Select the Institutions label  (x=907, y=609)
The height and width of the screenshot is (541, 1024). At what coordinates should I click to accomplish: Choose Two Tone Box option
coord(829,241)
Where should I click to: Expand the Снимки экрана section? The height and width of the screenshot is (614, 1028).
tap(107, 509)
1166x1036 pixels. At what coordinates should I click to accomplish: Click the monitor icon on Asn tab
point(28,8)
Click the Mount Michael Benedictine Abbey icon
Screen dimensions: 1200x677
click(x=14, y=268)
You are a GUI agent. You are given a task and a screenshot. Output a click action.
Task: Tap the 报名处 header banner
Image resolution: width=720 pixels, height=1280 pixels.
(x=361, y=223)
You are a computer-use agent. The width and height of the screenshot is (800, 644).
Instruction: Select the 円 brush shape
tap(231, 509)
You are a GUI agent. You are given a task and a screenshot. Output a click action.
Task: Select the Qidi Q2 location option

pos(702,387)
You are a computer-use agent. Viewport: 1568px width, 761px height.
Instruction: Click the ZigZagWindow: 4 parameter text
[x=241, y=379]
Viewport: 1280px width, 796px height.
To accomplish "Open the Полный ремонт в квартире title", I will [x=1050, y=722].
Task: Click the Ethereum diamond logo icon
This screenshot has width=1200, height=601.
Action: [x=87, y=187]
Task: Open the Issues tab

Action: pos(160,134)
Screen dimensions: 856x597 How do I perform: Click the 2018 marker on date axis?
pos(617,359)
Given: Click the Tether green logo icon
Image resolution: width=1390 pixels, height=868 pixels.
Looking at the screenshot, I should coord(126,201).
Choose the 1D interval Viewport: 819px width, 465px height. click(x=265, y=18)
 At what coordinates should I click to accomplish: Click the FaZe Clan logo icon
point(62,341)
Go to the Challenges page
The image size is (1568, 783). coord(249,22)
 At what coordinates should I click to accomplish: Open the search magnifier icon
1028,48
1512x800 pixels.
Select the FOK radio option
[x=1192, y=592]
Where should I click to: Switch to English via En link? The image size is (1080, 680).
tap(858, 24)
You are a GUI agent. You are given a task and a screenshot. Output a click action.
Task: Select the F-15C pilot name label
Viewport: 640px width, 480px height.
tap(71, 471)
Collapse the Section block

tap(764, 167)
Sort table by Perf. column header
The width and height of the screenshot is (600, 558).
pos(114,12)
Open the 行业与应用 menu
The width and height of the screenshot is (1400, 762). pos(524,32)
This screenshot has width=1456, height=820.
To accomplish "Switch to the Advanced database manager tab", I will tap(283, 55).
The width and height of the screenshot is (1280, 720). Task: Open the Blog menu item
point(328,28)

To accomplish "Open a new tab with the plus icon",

........

List every line from the items above that contains the string "logo". Letter case matters.

• WRITTEN RESPONSE
Task: Click the Ethereum diamond logo icon
Given: Click the Tether green logo icon
 At what coordinates should I click to accomplish: Click the FaZe Clan logo icon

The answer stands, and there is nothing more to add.